Speaking at a conference Thursday in Mexico City, ambassador Arturo Sarukhan says it now appears "to be clear that the death was the result of a gunshot wound."

Alejandro Palacios, a spokesman for the neighboring Mexican city of Nogales, told The Associated Press on Wednesday that agents fired warning shots in the air after Barron Torres and other Mexican youths had illegally crossed the border.

Palacios said the youths then threw rocks at agents but none of them were shot. He said Torres, who lived in the neighboring Mexican city, died after he landed on Mexico's side of the fence.

Sonoran police said Torres' three companions left his body outside the emergency room of the General Hospital in Nogales on the Mexico side of the border at around 3 a.m. and then left in a vehicle with tinted windows.

Before the unidentified companions left, they told hospital guards that Barron Torres had been climbing a border wall to enter the United States when a Border Patrol agent fired a single shot that hit the teen.
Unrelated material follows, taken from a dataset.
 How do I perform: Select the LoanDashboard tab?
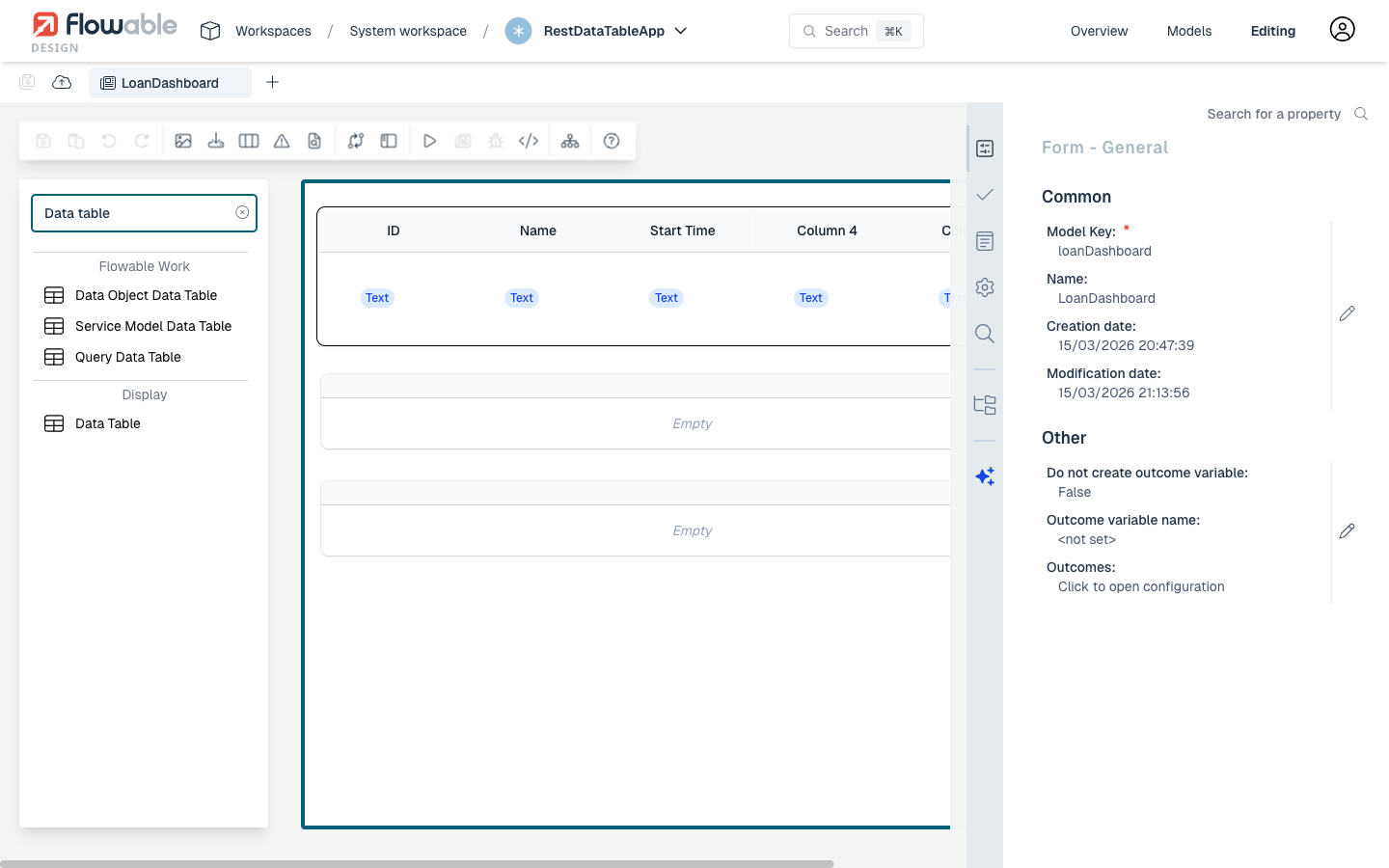tap(170, 82)
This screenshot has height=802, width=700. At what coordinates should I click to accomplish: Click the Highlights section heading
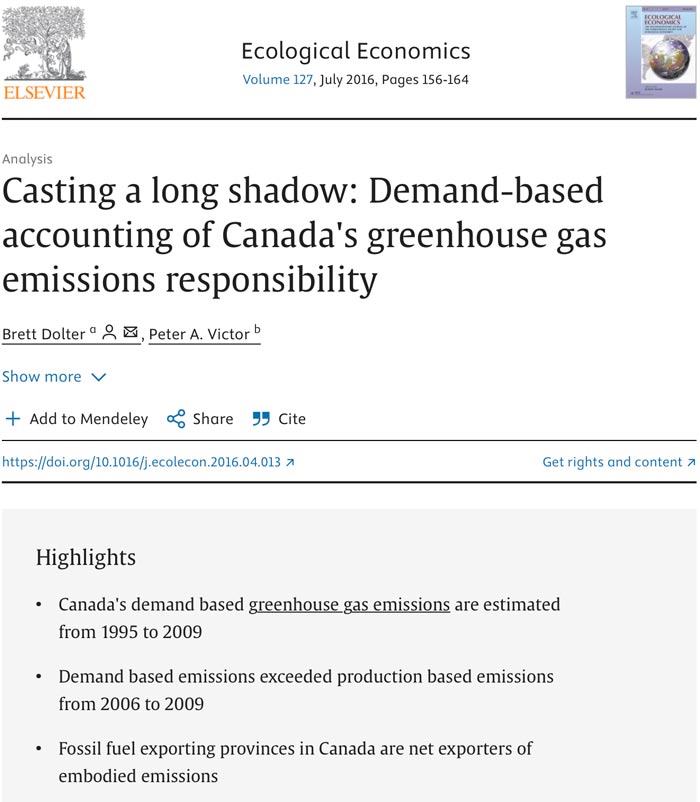(x=86, y=556)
Story: Mexico cops allege U.S. Border Patrol shot teen

The state police statement said an autopsy determined the bullet had gone through Barron Torres' right arm and entered his chest, puncturing a lung.

While the victim's body had numerous scrapes and bruises — apparently caused by falling onto a gravel pile on the Mexican side — Sonoran police said the autopsy determined that the bullet wound was the cause of death.